I'm still hoping to find another MMO sometime which I feel I can sink my teeth in again. My main worry is that with the wide spread of flavours these days we've become jaded. Meaning that where when viable the options were 3-4 fantasy MMO's and 1-2 Sci-Fi ones it was easier to get in an MMO with your friends than it's now with over a score of Fantasy MMO's to pick from and even a handfull of Sci-Fi ones. It's so easy to get disheartened with an MMO which is unpolished in one area or another. But because we're all different, no current day MMO can ever satisfy us all. Odds of getting into an MMO that everyone likes (everyone being a group of friends betwen 5-20 with the latter being a persistent guild I guess) are slim.

The Old Faithfull MMO is like a well worn shoe. It's comfortable, and you've learned to walk so that the rough bits don't chafe anymore. No new MMO will ever give you that comfy feeling. Despite that we all keep claymoring for NEW and INNOVATION. This has developpers trying to do that for us. Resulting in games that do a few things well and a lot of things poorly to barely adequate. Somehting else the "Great MMO's of yore" did was do a few core things very well and added additional things as they became good enough. Even WOW did that and didn't nearly have the sleuth of polished features it has now. Unfortunately a new MMO needs to compete with that, or manage to tap into that "Artistic vein" that'll allow them to do the Few Things Very Well, add more later. I think two MMO's managed to capture that in recent years. Darkfall and Fallen Earth. Both do their core gameplay well, and in such a way there's no-one complaining within 2 weeks that they "finished" the game and there's no end-game. They're adding additional stuff after launch and their subscribers are for the most part patient with them and happy with the additions.

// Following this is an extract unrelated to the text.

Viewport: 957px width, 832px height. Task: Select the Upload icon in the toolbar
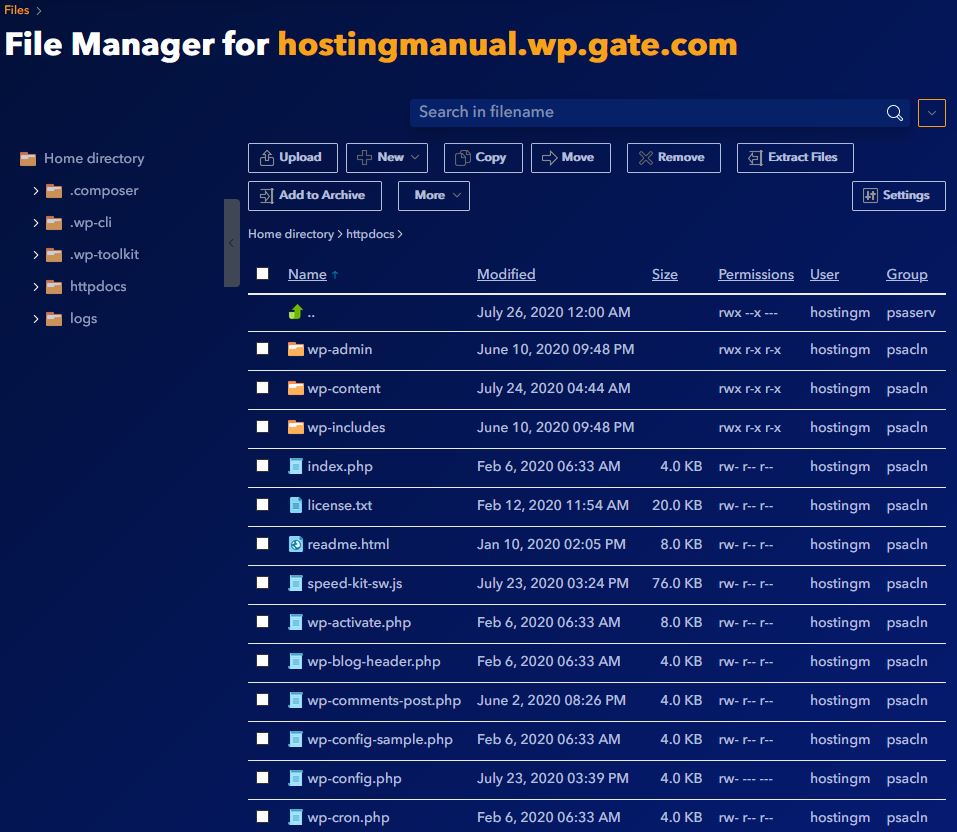pos(267,157)
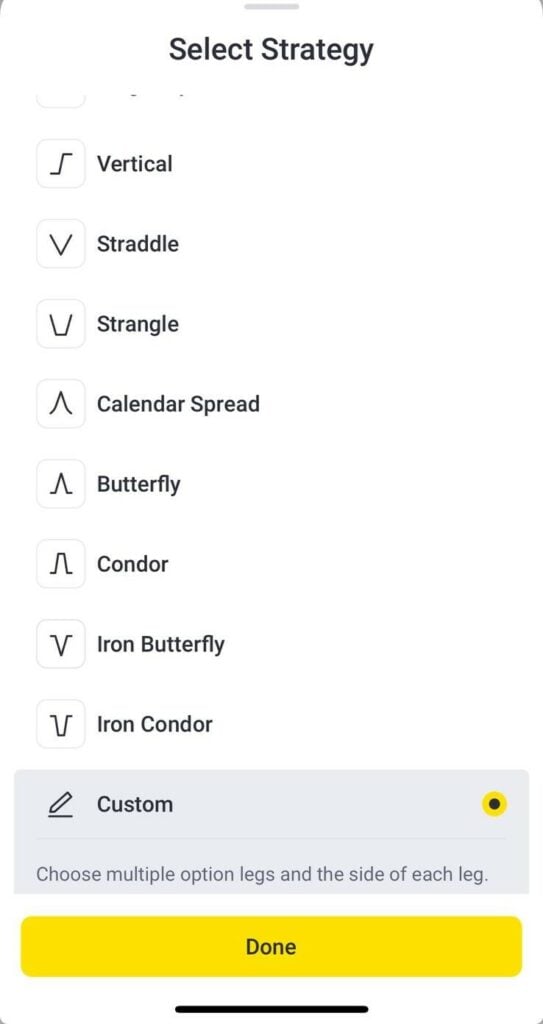
Task: Tap the Iron Butterfly icon
Action: (61, 645)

Of course, both games are what we'd call Niche Games today and don't appeal to a wide variety of players.

One difference between Cuppy and Phè I noticed:
Whereas Phè foresees having to socialize in RL rother than virtually, Cuppy is shifting towards the genre of "Social Network gaming and Twitting". I'm personally not interested at all in the 45 second attention-span crowd or the games built to further diminish their ability to delay reward. I wonder though if Phè or Cuppy's reaction is the more common reaction to the situation?

Thursday, March 4

Cuppytalk hit it on the nail again

Well, sort of. Read her post WoW, I heart you. Also, end of an era. A month or two ago she figured out she had this pile of single player games lying she never gets to play since her usual MMO is demanding all her time. That MMO that should be boring by now, but we keep playing. Oops, I switched from 'she' to 'we'. It is just too close to my own opinion. Today she figured out any MMO (apart from the usual one) is boring. There is no real joy anymore in stepping in a new virtual world and struggle to kil those 10 rats. What is the use? And more important, what is there for us to write about? No wonder there are hardly any posts anymore. Another era is really ending? What does that really mean for us? The end of being virtually social maybe. The days of living behind the screen is over, and we another form of entertainment takes over. Maybe I'll be more often in the pub now. Hmm, not a bad idea actually.